Restate all of the data precisely, omitting nothing.

++++ SUPPLIED MATERIAL

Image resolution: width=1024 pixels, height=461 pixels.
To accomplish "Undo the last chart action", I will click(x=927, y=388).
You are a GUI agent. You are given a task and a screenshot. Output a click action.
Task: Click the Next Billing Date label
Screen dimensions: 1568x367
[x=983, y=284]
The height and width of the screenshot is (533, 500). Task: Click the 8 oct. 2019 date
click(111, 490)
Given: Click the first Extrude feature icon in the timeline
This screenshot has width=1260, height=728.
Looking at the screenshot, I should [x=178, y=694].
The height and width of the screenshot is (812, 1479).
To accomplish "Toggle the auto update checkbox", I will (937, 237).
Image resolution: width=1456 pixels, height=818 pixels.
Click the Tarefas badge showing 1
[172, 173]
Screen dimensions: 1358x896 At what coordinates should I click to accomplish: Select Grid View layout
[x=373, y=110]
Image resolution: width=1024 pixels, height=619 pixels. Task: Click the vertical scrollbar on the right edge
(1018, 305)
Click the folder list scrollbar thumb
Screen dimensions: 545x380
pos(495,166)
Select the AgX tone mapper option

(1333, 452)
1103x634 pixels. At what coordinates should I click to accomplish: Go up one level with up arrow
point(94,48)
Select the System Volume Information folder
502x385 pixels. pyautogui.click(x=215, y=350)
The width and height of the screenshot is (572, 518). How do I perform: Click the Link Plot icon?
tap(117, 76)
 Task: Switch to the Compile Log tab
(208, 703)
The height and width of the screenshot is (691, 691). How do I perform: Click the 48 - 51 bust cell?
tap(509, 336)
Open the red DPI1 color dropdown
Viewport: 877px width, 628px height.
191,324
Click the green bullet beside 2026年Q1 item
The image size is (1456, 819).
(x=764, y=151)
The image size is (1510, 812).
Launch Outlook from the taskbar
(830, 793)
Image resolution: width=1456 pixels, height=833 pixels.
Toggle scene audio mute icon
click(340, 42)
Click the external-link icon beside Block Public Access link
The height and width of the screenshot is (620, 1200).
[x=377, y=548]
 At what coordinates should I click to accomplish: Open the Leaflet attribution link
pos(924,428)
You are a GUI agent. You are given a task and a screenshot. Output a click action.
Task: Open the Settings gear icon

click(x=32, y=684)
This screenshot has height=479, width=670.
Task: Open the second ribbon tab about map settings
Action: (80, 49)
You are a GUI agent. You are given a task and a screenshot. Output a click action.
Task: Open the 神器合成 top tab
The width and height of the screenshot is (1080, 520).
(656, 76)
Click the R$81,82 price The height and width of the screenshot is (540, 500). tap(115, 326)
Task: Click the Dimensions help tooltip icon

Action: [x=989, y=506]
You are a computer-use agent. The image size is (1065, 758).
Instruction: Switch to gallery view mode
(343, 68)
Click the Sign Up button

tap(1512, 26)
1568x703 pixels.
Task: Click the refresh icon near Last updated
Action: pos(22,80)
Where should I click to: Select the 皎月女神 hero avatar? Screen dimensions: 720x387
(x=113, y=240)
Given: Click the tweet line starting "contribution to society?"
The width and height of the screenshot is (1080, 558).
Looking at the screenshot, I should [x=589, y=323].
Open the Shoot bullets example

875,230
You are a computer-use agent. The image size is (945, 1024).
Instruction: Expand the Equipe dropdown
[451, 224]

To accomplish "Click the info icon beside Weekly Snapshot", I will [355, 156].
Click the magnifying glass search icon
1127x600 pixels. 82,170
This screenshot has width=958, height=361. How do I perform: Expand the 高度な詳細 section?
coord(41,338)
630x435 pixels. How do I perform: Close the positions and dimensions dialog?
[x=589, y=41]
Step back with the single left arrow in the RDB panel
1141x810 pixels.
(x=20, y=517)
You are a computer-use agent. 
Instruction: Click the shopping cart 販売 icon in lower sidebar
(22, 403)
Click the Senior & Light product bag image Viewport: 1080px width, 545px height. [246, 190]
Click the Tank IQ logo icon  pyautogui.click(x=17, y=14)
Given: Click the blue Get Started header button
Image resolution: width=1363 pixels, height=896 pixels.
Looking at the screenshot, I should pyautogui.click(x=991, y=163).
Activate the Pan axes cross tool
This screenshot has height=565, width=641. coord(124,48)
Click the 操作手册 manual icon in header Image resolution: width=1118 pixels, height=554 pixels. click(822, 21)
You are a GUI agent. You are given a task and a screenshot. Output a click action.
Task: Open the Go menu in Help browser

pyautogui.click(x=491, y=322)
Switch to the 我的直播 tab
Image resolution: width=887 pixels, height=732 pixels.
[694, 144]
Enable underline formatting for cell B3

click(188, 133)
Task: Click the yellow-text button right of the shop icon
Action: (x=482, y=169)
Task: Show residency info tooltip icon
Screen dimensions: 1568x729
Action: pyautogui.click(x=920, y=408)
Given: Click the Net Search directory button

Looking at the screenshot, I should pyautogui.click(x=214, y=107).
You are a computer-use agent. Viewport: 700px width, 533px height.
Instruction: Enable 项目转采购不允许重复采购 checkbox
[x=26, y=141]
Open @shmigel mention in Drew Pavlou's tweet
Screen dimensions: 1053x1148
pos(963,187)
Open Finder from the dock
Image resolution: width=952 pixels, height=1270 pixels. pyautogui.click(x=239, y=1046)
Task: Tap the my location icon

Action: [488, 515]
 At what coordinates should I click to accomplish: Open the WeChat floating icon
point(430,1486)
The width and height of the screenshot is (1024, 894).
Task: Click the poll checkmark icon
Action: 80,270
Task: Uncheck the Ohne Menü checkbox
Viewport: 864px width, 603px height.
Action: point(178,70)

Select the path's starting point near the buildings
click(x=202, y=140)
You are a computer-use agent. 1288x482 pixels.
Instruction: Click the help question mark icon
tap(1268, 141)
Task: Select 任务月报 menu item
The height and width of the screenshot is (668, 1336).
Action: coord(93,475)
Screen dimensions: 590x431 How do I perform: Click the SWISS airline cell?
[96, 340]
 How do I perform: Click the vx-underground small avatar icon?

++++++++

**REPLY TO THE TASK:**
Image resolution: width=1024 pixels, height=461 pixels.
To accomplish "Undo the last chart action", I will click(x=927, y=388).
You are a GUI agent. You are given a task and a screenshot. Output a click action.
Task: Click the Next Billing Date label
Screen dimensions: 1568x367
[x=983, y=284]
The height and width of the screenshot is (533, 500). Task: Click the 8 oct. 2019 date
click(111, 490)
Given: Click the first Extrude feature icon in the timeline
This screenshot has width=1260, height=728.
Looking at the screenshot, I should [x=178, y=694].
The height and width of the screenshot is (812, 1479).
To accomplish "Toggle the auto update checkbox", I will (937, 237).
Image resolution: width=1456 pixels, height=818 pixels.
Click the Tarefas badge showing 1
[172, 173]
Screen dimensions: 1358x896 At what coordinates should I click to accomplish: Select Grid View layout
[x=373, y=110]
Image resolution: width=1024 pixels, height=619 pixels. Task: Click the vertical scrollbar on the right edge
(1018, 305)
Click the folder list scrollbar thumb
Screen dimensions: 545x380
pos(495,166)
Select the AgX tone mapper option

(1333, 452)
1103x634 pixels. At what coordinates should I click to accomplish: Go up one level with up arrow
point(94,48)
Select the System Volume Information folder
502x385 pixels. pyautogui.click(x=215, y=350)
The width and height of the screenshot is (572, 518). How do I perform: Click the Link Plot icon?
tap(117, 76)
 Task: Switch to the Compile Log tab
(208, 703)
The height and width of the screenshot is (691, 691). How do I perform: Click the 48 - 51 bust cell?
tap(509, 336)
Open the red DPI1 color dropdown
Viewport: 877px width, 628px height.
191,324
Click the green bullet beside 2026年Q1 item
The image size is (1456, 819).
(x=764, y=151)
The image size is (1510, 812).
Launch Outlook from the taskbar
(830, 793)
Image resolution: width=1456 pixels, height=833 pixels.
Toggle scene audio mute icon
click(340, 42)
Click the external-link icon beside Block Public Access link
The height and width of the screenshot is (620, 1200).
[x=377, y=548]
 At what coordinates should I click to accomplish: Open the Leaflet attribution link
pos(924,428)
You are a GUI agent. You are given a task and a screenshot. Output a click action.
Task: Open the Settings gear icon

click(x=32, y=684)
This screenshot has height=479, width=670.
Task: Open the second ribbon tab about map settings
Action: (80, 49)
You are a GUI agent. You are given a task and a screenshot. Output a click action.
Task: Open the 神器合成 top tab
The width and height of the screenshot is (1080, 520).
(656, 76)
Click the R$81,82 price The height and width of the screenshot is (540, 500). tap(115, 326)
Task: Click the Dimensions help tooltip icon

Action: [x=989, y=506]
You are a computer-use agent. The image size is (1065, 758).
Instruction: Switch to gallery view mode
(343, 68)
Click the Sign Up button

tap(1512, 26)
1568x703 pixels.
Task: Click the refresh icon near Last updated
Action: pos(22,80)
Where should I click to: Select the 皎月女神 hero avatar? Screen dimensions: 720x387
(x=113, y=240)
Given: Click the tweet line starting "contribution to society?"
The width and height of the screenshot is (1080, 558).
Looking at the screenshot, I should [x=589, y=323].
Open the Shoot bullets example

875,230
You are a computer-use agent. The image size is (945, 1024).
Instruction: Expand the Equipe dropdown
[451, 224]

To accomplish "Click the info icon beside Weekly Snapshot", I will [355, 156].
Click the magnifying glass search icon
1127x600 pixels. 82,170
This screenshot has width=958, height=361. How do I perform: Expand the 高度な詳細 section?
coord(41,338)
630x435 pixels. How do I perform: Close the positions and dimensions dialog?
[x=589, y=41]
Step back with the single left arrow in the RDB panel
1141x810 pixels.
(x=20, y=517)
You are a computer-use agent. 
Instruction: Click the shopping cart 販売 icon in lower sidebar
(22, 403)
Click the Senior & Light product bag image Viewport: 1080px width, 545px height. [246, 190]
Click the Tank IQ logo icon  pyautogui.click(x=17, y=14)
Given: Click the blue Get Started header button
Image resolution: width=1363 pixels, height=896 pixels.
Looking at the screenshot, I should pyautogui.click(x=991, y=163).
Activate the Pan axes cross tool
This screenshot has height=565, width=641. coord(124,48)
Click the 操作手册 manual icon in header Image resolution: width=1118 pixels, height=554 pixels. click(822, 21)
You are a GUI agent. You are given a task and a screenshot. Output a click action.
Task: Open the Go menu in Help browser

pyautogui.click(x=491, y=322)
Switch to the 我的直播 tab
Image resolution: width=887 pixels, height=732 pixels.
[694, 144]
Enable underline formatting for cell B3

click(188, 133)
Task: Click the yellow-text button right of the shop icon
Action: (x=482, y=169)
Task: Show residency info tooltip icon
Screen dimensions: 1568x729
Action: pyautogui.click(x=920, y=408)
Given: Click the Net Search directory button

Looking at the screenshot, I should pyautogui.click(x=214, y=107).
You are a computer-use agent. Viewport: 700px width, 533px height.
Instruction: Enable 项目转采购不允许重复采购 checkbox
[x=26, y=141]
Open @shmigel mention in Drew Pavlou's tweet
Screen dimensions: 1053x1148
pos(963,187)
Open Finder from the dock
Image resolution: width=952 pixels, height=1270 pixels. pyautogui.click(x=239, y=1046)
Task: Tap the my location icon

Action: [488, 515]
 At what coordinates should I click to accomplish: Open the WeChat floating icon
point(430,1486)
The width and height of the screenshot is (1024, 894).
Task: Click the poll checkmark icon
Action: 80,270
Task: Uncheck the Ohne Menü checkbox
Viewport: 864px width, 603px height.
Action: point(178,70)

Select the path's starting point near the buildings
click(x=202, y=140)
You are a computer-use agent. 1288x482 pixels.
Instruction: Click the help question mark icon
tap(1268, 141)
Task: Select 任务月报 menu item
The height and width of the screenshot is (668, 1336).
Action: coord(93,475)
Screen dimensions: 590x431 How do I perform: Click the SWISS airline cell?
[96, 340]
 How do I perform: Click the vx-underground small avatar icon?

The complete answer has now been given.